The Digital Transformation Series – Part 4 – Shaping a digital strategy

Chris Micklethwaite

The Digital Transformation Series – Part 4 – Shaping a digital strategy

A transcript of a video, part 4 of 6, from the Digital Transformation series, produced in partnership with the Business Transformation Network. Video here: https://www.thebtn.tv/exclusive-content/video/technology-led-disruption-chris-micklethwaite

[TRANSCRIPT]

Introduction

Hello I’m Chris Micklethwaite, I’m founder and principal consultant at 3pointsDIGITAL. I’ve spent my career in technology, working with web and customer-facing technologies, and using technology to help find efficiencies in business, and that help people collaborate and work better together.

What I’ve learnt from the businesses I’ve worked with is that technology alone can’t make a change in an organisation; to use technology effectively to help people to become more productive, and for an organisation to better connect with the customer requires fundamental changes in people, skills, structure, approach and culture. I founded 3pointsDIGITAL to help businesses of all types tackle these challenges, and the challenges and opportunities from balancing three points of a triangle: Customer, Business and Technology.

In this series of videos we will to explore this type of technology and the permanent changes required in an organisation to adopt, use and generate benefit from it, which in short is called digital transformation.

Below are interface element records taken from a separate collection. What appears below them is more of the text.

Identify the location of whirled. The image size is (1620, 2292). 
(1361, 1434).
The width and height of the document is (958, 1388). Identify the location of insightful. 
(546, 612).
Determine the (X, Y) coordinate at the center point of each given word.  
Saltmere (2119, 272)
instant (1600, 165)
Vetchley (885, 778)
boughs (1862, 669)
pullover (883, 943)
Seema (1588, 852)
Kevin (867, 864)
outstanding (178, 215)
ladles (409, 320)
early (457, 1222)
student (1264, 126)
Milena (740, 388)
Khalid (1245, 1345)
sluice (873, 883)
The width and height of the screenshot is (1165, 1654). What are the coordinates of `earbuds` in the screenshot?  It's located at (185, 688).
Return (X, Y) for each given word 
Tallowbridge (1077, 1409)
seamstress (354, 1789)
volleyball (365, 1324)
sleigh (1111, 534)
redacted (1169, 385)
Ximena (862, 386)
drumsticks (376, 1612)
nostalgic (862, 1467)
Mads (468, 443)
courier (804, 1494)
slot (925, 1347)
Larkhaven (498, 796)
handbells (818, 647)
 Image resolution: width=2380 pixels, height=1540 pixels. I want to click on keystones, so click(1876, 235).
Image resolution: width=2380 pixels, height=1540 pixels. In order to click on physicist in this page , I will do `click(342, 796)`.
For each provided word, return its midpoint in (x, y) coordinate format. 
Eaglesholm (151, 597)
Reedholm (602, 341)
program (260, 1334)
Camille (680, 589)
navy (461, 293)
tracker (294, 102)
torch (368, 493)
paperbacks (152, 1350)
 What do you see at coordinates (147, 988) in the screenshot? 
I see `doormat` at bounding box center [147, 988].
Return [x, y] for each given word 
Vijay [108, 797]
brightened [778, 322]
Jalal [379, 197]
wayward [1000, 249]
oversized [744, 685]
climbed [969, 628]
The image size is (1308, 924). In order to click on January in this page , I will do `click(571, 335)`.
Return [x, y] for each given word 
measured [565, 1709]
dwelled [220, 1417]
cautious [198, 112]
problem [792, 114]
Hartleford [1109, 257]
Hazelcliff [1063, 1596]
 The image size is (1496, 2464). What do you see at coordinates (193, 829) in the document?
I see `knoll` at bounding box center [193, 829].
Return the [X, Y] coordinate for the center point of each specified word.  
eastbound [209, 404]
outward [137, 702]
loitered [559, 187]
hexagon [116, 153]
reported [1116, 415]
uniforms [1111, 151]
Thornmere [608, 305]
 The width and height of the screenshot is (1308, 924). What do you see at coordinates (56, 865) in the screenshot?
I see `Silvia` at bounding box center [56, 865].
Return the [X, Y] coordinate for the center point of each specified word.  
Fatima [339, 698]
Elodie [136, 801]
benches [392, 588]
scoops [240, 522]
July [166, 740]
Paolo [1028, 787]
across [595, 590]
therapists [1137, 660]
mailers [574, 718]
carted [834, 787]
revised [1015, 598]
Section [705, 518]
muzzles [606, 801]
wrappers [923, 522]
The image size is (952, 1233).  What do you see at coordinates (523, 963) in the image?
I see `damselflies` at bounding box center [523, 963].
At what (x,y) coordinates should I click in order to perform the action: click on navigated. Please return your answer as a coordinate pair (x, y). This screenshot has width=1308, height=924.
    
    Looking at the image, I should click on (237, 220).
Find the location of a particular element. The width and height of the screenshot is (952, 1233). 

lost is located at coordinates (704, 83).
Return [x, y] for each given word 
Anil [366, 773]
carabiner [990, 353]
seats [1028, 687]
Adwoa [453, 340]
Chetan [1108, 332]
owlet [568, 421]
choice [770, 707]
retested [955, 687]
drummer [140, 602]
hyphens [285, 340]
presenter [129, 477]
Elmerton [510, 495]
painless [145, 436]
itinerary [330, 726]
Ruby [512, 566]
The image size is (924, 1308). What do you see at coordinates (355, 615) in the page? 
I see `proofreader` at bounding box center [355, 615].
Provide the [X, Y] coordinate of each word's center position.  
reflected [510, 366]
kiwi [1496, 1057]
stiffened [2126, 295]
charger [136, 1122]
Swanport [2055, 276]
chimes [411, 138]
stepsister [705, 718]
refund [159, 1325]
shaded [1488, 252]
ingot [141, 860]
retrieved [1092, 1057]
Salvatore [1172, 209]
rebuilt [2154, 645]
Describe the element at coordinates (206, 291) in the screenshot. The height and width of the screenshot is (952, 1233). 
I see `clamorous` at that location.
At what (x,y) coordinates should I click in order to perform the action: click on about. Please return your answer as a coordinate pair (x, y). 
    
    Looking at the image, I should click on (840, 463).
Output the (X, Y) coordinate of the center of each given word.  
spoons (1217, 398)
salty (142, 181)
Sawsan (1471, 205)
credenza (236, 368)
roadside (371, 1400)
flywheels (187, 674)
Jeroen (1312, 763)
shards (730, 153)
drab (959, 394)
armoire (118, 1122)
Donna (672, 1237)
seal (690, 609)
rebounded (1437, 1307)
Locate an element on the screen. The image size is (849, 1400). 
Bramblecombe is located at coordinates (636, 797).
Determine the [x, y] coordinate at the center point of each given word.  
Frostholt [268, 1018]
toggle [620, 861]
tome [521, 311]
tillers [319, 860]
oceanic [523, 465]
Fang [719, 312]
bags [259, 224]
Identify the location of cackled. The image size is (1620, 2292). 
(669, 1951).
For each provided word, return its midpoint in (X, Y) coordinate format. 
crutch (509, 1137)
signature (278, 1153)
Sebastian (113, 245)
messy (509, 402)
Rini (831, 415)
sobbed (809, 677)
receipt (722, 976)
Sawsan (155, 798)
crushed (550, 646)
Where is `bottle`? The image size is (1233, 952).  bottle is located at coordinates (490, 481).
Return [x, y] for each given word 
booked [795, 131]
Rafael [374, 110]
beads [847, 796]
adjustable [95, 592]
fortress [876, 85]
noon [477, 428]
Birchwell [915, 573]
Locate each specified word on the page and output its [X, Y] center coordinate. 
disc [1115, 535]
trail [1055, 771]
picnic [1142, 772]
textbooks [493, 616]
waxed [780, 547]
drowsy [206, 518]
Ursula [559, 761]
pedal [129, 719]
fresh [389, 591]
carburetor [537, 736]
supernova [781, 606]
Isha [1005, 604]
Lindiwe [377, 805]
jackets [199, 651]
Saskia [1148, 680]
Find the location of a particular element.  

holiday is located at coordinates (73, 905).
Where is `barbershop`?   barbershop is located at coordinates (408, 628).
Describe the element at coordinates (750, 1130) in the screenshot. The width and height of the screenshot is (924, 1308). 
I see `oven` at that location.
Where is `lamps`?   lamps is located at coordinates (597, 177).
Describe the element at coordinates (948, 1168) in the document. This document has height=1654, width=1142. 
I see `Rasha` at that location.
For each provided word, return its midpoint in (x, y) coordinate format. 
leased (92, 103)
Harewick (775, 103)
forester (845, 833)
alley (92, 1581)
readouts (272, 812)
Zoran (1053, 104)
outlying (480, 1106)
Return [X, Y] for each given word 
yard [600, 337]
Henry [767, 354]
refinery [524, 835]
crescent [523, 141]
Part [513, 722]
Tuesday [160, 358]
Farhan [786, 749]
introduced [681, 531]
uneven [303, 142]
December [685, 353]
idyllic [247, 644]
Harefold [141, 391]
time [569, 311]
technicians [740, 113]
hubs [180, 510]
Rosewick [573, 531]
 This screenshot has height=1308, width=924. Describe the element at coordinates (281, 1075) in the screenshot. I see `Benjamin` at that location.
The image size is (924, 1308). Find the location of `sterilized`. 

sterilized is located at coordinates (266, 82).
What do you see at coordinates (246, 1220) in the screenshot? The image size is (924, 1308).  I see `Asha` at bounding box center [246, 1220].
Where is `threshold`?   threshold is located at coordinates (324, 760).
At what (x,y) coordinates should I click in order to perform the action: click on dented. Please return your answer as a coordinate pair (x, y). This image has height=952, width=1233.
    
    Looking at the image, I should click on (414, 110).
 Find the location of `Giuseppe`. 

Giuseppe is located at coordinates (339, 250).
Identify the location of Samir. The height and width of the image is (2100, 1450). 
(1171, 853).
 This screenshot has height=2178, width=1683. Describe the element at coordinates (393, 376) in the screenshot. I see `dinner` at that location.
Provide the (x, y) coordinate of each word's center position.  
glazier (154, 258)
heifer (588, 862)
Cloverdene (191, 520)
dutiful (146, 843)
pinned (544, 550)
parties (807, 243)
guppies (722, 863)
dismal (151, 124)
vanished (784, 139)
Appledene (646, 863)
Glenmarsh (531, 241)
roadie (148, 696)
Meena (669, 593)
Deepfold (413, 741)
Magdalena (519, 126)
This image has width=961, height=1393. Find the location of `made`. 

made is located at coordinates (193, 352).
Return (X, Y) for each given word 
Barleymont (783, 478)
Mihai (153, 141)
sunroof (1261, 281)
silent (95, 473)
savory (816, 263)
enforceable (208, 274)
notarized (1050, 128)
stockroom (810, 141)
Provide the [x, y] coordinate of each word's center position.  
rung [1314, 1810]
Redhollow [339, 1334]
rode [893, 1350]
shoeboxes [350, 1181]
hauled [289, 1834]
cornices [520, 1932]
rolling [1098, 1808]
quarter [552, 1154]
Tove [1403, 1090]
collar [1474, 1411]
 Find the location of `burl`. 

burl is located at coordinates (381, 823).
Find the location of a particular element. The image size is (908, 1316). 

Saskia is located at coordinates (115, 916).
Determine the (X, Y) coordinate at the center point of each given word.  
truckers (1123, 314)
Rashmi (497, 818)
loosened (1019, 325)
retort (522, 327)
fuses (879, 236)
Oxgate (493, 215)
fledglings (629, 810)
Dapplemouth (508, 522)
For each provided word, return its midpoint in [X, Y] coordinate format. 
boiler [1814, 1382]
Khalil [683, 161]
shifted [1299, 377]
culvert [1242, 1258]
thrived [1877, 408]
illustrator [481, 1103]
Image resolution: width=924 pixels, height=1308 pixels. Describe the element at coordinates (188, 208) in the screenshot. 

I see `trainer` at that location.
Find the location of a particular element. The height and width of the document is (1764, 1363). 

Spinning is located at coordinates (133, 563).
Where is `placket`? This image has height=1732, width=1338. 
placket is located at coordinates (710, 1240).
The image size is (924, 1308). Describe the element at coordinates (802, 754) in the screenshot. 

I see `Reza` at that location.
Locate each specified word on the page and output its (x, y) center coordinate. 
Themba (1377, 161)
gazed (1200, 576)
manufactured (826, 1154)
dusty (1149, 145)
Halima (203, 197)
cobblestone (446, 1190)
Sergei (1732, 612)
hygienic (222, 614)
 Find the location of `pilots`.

We’re going to talk about digital disruption, what characterises digital native businesses and what we can learn from them, and how to create a digital strategy and embed change in your business.

How do you approach creating a digital strategy?

At 3pointsDigital, we have an approach that first looks at the external forces the organisation is operating in. Many of our clients have either already been disrupted, are feeling competitive pressure, or can see an opportunity in digital and are unsure how to take advantage. These external forces can be everything from the competitive threat and where it’s coming from, new business models changing the industry including disruption from new platform business models. We look if there intermediation or disintermediation happening, at the organisation’s positioning, and emerging trends. Crucially though, we also look at changing customer and consumer behaviours, and how they are relevant to the business.

So for example in the B2B environment (where a customer is really a just consumer spending someone else’s money) they will almost certainly have certain expectations about how they want to place an order, how they want to procure, how they want to compare prices and specifications. Their expectations are driven by the likes of Amazon, from their own personal use of mobile and web over years, and all of those expectations need to be met somehow.

Quite often we do a customer journey map so we can understand customers wants and needs, and establish where as a business you’re currently failing to meet them. Then we overlay the technology opportunities – looking at the technology that’s available – whether large platforms, smaller open source frameworks or emerging technologies that you may want to take advantage of. Machine Learning and AI are two obvious examples that are finding very real applications in modern business. We overlay those onto how we might use them meet customer expectations and customer needs and wants.

So those are the external forces – Industry disruption, customer expectation and technology opportunity.

Then we look internally at a whole range of things; capability, how the organisation is structured, how siloed is it, how easy is it for different disciplines to work together, what’s the level of customer focus and what customer data and feedback exists, and is that being used to change how the business operates. We look at culture, the broad understanding of digital, the technology capabilities, the skills in the teams (very important) against the current technology landscape.

The big challenges for most incumbent/traditional businesses is technology legacy, and how to work with systems that are very difficult, very slow to change, and perhaps over customised in many respects, and also businesses that are operating in that model of business to IT (versus IT delivering to the customer) [as discussed in Part 3].

So really the focus is on assessing how mature those capabilities and aspects are, both in technology and people and the delivery approach. Ultimately this gives us a reading of the potential change load for the organisation. Then we can start to think about what transformation really means for the business.

How do you embed a digital strategy?

So once we have understood all of the forces and factors, changing industry landscape, and market forces. And once we understand the areas of capability and approach internally, and ability for that organisation to change, we focus in and prioritise areas where change needs to happen first.

But there is one thing for sure; digital transformation is not going to happen unless it’s driven from the board down. So regardless of the level of technology understanding at the board, at the very least you need an appreciation of digital and the opportunity of digital, both from the cost and efficiency point of view (perhaps the benefits of collaboration internally) through to better engagement with customers… At least an understanding and appreciation of the benefits of that to the organisation – and the fact that – most importantly – this will be a long-term strategic investment.

So having that understanding is the only way to embed change, and to get your transformation off on the right foot. That understanding and appreciation needs to be across the entire C-level, otherwise it’s got a very low chance of succeeding.